Vimentin PAT5H8AT Antibody

What is Vimentin PAT5H8AT Antibody and what are its general research applications?

Vimentin PAT5H8AT Antibody (CPAB0668) is a mouse monoclonal antibody (IgG1 isotype) derived from hybridization of mouse F myeloma cells with spleen cells from BALB/c mice immunized with recombinant human Vimentin protein (amino acids 1-466) purified from E. coli . This antibody has been purified from mouse ascitic fluids using protein-A affinity chromatography to ensure high specificity and minimal background interference . The antibody has been validated for several research applications including Western blotting, ELISA (Enzyme-Linked Immunosorbent Assay), and flow cytometry, making it versatile for multiple experimental approaches .
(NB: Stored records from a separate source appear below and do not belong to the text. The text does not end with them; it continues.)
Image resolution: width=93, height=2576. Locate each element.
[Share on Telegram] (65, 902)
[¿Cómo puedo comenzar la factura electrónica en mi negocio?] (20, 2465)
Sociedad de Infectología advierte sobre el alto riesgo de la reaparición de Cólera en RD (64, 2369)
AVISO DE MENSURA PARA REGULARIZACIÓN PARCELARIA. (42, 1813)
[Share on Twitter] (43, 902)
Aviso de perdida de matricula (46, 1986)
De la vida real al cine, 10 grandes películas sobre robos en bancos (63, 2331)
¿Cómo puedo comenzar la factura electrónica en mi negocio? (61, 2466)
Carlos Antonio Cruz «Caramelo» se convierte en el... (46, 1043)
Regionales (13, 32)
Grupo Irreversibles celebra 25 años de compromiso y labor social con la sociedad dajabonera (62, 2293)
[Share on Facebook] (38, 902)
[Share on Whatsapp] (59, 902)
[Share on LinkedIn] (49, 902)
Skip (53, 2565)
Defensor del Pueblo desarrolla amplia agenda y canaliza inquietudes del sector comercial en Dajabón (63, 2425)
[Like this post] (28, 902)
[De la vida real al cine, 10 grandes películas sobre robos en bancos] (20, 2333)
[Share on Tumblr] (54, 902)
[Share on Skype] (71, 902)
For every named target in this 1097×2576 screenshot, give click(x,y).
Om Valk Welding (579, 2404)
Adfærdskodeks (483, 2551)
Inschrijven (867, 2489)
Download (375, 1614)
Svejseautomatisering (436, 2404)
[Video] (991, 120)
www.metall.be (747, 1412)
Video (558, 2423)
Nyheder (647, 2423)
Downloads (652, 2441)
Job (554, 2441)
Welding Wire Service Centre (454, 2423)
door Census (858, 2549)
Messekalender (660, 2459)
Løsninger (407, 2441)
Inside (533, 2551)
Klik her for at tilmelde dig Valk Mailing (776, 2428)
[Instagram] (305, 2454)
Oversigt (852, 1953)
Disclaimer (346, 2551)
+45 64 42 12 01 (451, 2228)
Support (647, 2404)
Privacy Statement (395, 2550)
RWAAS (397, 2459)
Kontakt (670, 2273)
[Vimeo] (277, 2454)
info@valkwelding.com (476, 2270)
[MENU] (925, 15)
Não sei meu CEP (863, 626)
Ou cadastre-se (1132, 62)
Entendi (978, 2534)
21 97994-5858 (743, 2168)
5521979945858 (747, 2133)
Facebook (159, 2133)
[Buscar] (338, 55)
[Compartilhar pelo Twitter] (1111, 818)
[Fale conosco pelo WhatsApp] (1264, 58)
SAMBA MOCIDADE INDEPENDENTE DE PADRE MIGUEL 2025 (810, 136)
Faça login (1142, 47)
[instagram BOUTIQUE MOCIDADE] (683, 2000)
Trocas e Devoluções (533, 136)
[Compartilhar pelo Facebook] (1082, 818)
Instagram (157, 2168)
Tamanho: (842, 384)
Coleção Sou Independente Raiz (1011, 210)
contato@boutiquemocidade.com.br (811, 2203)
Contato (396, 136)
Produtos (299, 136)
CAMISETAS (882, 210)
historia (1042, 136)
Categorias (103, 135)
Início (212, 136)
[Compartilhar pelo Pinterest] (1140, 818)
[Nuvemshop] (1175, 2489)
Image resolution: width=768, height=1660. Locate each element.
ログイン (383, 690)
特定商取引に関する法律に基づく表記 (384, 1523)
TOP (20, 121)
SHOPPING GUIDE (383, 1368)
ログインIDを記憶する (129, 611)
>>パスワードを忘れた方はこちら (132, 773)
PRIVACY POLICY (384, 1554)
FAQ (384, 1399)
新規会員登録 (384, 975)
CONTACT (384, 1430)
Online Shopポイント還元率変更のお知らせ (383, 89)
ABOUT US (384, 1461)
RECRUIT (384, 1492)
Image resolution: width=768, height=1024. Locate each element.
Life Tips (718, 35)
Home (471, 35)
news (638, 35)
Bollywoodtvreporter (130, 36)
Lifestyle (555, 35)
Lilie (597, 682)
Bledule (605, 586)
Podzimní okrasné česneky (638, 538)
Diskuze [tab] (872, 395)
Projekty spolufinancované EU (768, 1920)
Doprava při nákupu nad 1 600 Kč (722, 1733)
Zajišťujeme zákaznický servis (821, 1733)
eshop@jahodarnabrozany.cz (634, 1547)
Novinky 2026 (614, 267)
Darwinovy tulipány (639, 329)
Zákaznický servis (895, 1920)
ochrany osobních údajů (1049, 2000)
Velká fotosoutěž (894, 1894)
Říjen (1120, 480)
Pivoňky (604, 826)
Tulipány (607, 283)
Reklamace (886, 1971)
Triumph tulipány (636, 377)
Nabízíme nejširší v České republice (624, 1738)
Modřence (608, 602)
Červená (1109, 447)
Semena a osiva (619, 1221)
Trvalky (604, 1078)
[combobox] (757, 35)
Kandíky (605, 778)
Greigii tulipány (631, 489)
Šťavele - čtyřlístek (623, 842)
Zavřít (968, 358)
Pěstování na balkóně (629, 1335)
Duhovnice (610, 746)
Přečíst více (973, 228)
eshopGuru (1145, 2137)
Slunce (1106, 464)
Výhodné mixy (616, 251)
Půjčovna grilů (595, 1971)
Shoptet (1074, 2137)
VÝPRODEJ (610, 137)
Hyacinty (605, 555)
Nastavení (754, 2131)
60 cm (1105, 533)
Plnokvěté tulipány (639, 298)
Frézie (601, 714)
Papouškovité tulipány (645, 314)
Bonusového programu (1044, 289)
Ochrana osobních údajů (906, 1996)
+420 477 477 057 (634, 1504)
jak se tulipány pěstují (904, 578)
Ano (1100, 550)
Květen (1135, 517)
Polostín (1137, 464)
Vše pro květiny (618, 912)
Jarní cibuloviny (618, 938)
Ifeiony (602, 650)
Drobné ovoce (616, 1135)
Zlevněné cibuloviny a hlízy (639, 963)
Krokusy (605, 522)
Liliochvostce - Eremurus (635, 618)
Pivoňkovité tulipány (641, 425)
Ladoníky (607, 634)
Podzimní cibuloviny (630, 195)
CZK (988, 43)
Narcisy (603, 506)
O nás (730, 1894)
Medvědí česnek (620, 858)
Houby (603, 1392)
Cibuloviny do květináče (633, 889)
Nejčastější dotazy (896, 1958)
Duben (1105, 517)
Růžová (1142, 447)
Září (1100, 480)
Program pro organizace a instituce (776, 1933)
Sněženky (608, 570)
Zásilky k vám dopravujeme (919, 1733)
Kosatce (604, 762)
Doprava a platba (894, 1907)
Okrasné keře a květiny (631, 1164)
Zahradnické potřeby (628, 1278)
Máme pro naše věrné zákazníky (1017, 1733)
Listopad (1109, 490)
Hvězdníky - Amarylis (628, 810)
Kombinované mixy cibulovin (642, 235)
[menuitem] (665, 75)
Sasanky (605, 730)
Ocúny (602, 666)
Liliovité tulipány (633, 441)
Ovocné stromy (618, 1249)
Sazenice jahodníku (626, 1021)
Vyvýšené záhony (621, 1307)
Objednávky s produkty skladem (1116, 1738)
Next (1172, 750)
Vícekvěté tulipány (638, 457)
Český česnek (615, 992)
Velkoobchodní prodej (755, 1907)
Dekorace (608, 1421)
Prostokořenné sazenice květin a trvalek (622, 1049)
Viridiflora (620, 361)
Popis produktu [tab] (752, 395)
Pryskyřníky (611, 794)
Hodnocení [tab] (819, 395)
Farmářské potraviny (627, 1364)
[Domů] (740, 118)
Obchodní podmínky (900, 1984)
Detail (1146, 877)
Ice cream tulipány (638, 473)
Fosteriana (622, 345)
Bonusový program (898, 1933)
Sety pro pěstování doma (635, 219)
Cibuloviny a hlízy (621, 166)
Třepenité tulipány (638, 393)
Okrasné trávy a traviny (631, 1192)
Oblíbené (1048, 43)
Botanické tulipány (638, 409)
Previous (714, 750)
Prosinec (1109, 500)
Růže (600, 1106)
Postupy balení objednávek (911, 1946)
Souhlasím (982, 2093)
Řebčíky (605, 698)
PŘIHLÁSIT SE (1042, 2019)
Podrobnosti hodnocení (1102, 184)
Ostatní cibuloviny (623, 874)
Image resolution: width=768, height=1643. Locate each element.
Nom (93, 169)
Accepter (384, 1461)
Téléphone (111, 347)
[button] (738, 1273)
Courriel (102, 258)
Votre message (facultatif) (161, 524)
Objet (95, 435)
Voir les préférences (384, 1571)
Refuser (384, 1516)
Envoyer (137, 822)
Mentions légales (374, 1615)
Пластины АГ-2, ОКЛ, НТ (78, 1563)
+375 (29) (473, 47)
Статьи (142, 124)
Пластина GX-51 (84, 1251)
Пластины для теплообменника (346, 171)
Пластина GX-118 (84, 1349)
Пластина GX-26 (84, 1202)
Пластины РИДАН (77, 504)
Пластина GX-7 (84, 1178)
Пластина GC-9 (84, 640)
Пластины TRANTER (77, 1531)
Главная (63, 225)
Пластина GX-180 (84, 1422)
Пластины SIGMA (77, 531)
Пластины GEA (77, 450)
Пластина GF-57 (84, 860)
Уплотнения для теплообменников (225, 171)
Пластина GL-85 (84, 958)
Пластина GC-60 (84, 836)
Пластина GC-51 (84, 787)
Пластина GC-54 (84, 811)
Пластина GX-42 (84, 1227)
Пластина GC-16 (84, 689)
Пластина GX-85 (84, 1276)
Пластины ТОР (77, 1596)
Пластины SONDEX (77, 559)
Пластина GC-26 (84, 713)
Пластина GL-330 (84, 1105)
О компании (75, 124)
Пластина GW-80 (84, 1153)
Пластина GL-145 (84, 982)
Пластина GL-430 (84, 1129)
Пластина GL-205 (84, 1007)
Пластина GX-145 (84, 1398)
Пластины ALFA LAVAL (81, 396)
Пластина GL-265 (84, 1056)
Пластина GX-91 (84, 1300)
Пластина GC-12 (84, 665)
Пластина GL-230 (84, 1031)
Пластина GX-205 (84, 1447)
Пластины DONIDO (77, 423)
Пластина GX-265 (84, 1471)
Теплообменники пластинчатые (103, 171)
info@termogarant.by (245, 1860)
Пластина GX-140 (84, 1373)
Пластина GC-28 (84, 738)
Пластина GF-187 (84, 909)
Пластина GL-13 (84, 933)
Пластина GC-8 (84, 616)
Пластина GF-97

As vimentin plays essential roles in cell migration, adhesion, and signaling pathways, this antibody serves as a valuable tool for studying both normal cellular processes and pathological conditions where vimentin expression is altered . Its high reactivity with human vimentin makes it particularly useful for cancer research, fibrosis studies, and investigations into cellular structure and function .

Why is vimentin an important target in biomedical research?

Vimentin is a 57 kDa type III intermediate filament protein that forms part of the cytoskeleton in mesenchymal cells. Its importance in biomedical research stems from several key characteristics:

• Expression profile: Vimentin is primarily expressed in cells of mesenchymal origin, including fibroblasts, endothelial cells, and certain immune cells. Its expression is dramatically altered during epithelial-mesenchymal transition (EMT), a process critical in development and disease .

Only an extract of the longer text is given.